本棚から
The Colonial Angler's Manual of Flyfishing and Flytying
Ken Reinard 著 Fox Chapel Publishing 刊
イギリスにおける釣りの歴史を調べようとオークランドの市立図書館に行ったところ、まさに眼からウロコがハラハラという本を見つけました。
直訳すれば、「植民地時代の釣り人のフライフィッシング・タイイングマニュアル」
というような感じですが、17世紀中期から18世紀にかけて、例のアイザック・ウォルトンによる The Complete Angler:「釣魚大全」の時代のフライフィッシングをとことん再現してみようという果敢かつ膨大な挑戦の記録です。
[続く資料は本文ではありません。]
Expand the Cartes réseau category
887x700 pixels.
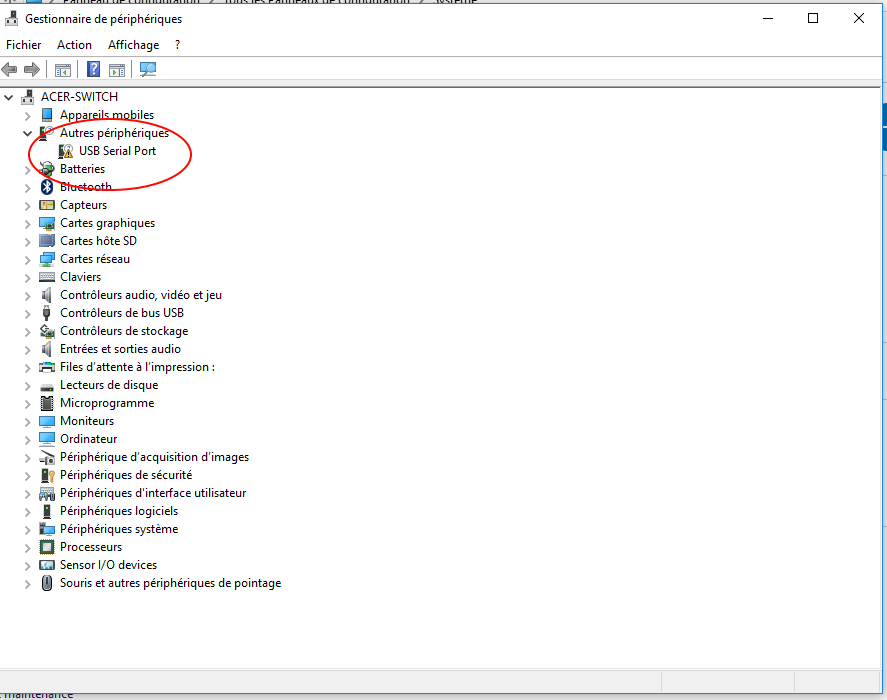(28, 259)
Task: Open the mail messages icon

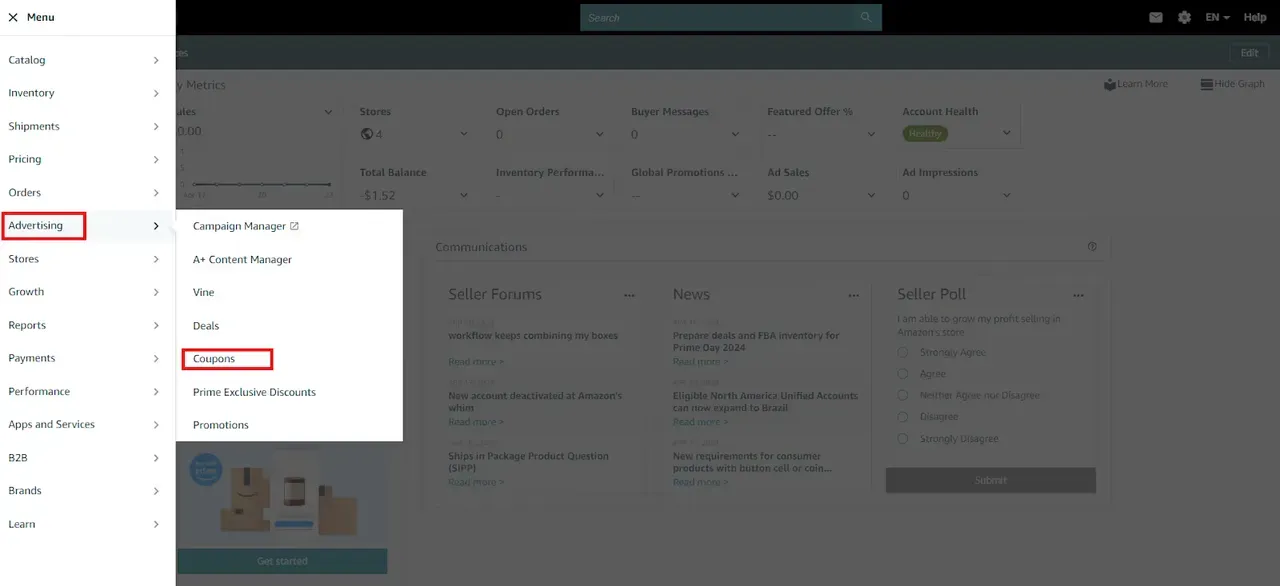Action: pyautogui.click(x=1156, y=18)
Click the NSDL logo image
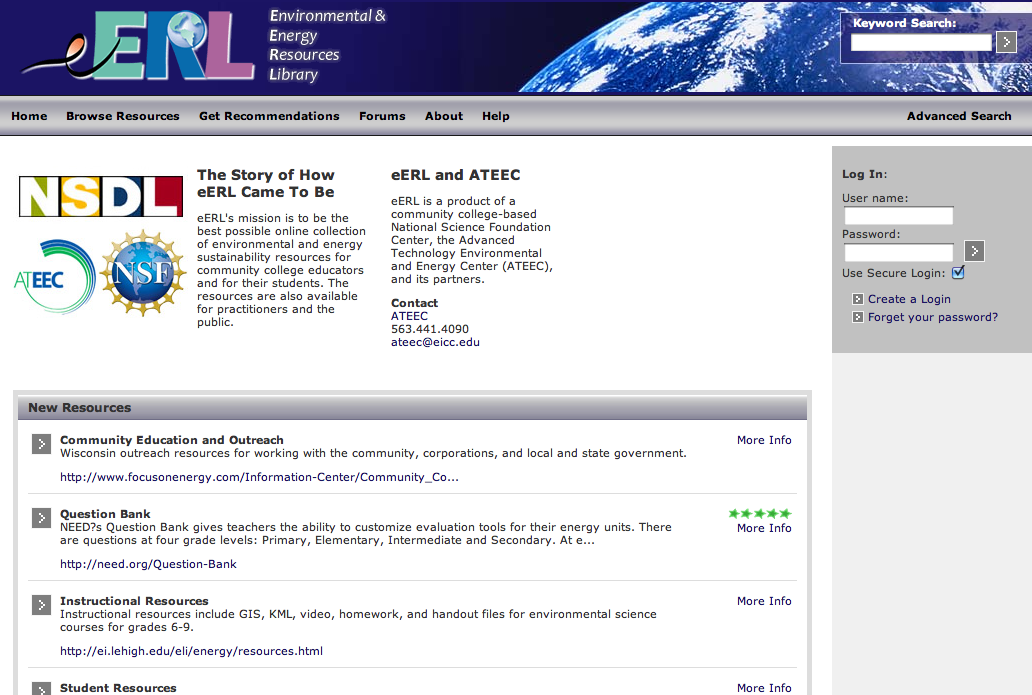 point(101,196)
その内容は、当時の釣りの歴史、釣り人のスタイル・衣装、六角竿が開発される以前の竹藪から切り出して継いだ竿、馬の尻尾を縒り合わせたフライライン、棒材から叩き出し、治具で曲げて作り上げたフック、当時のままの道具、当時のままのマテリアルで巻き上げた黎明期のフライなど、うーん......と唸らされる記述と写真に満ちあふれています。当時の衣装を身に纏った著者が、バイスを使わず指でフックをつまんでタイイングしている写真には感動を越えて畏敬の念を覚えます。
これらの膨大な研究、調査、復元、実行の努力の向こうに著者は何を見つけ、何を訴えたかったのでしょうか?
夏のニュージーランドの短い夜が、さらに耽読で短くなりそうな面白くてためになる本です。